• [Requirement]:
Exact copy, no pictures: restate each entry below word for word.

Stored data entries
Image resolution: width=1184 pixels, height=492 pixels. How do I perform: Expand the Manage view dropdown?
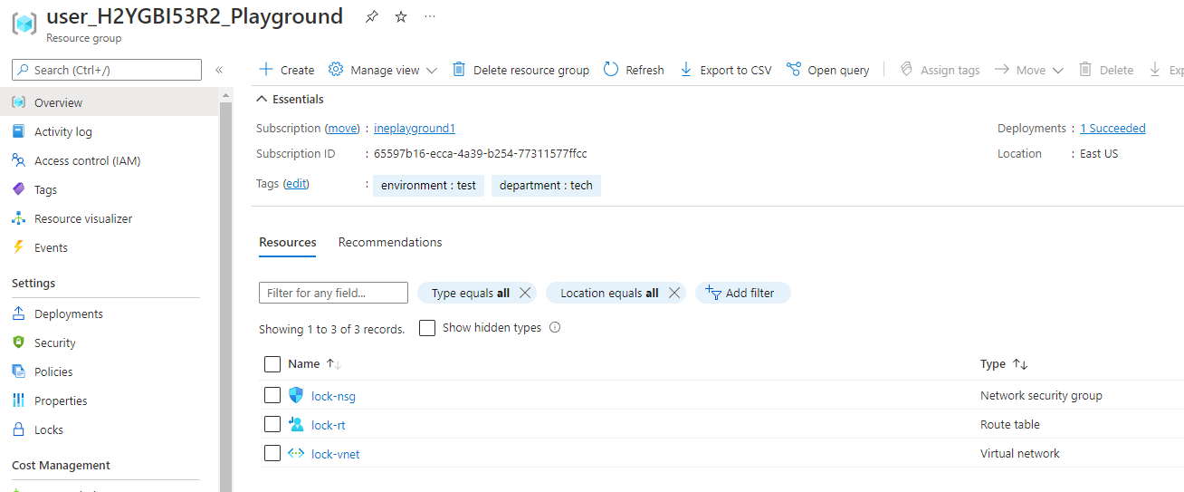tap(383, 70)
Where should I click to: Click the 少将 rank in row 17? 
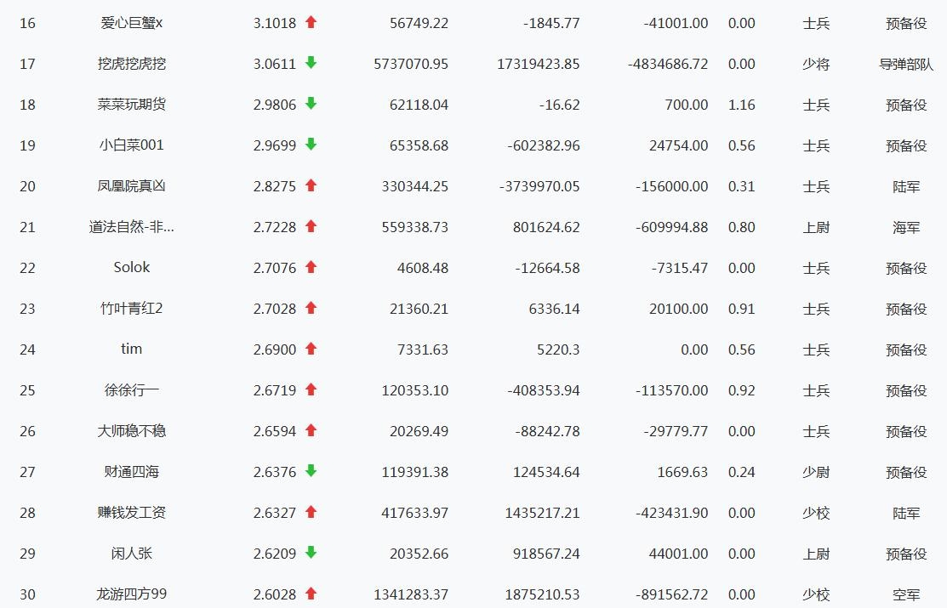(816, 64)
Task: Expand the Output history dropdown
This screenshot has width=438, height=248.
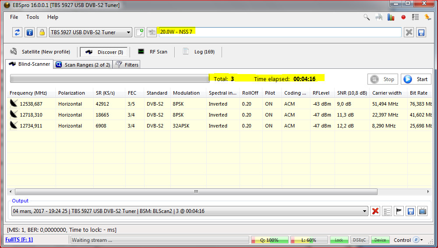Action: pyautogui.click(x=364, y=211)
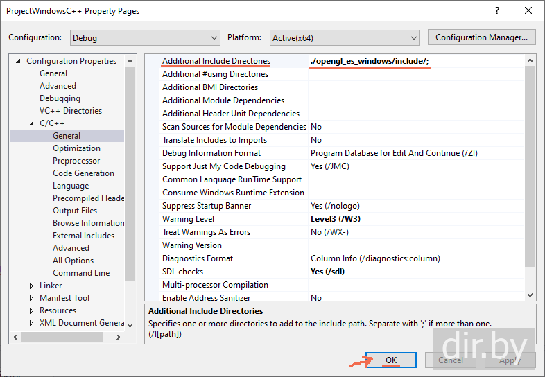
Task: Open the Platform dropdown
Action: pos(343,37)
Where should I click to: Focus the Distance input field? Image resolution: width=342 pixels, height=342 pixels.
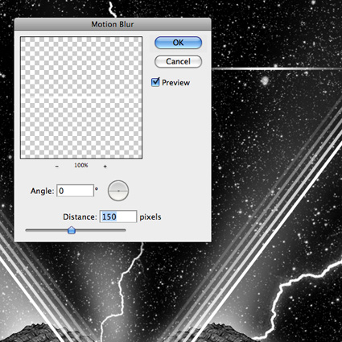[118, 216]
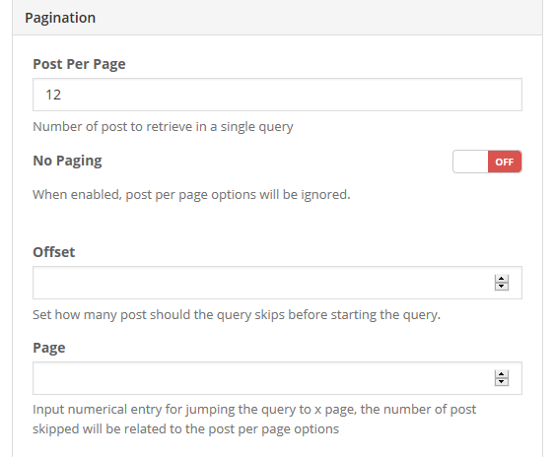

• [Response to this exercise]:
Image resolution: width=1184 pixels, height=492 pixels. How do I perform: Expand the Manage view dropdown?
tap(383, 70)
Where should I click to: Click the 少将 rank in row 17? 
(816, 64)
Task: Expand the Output history dropdown
This screenshot has width=438, height=248.
Action: pyautogui.click(x=364, y=211)
Task: Open the Platform dropdown
Action: pos(343,37)
Where should I click to: Focus the Distance input field? Image resolution: width=342 pixels, height=342 pixels.
[118, 216]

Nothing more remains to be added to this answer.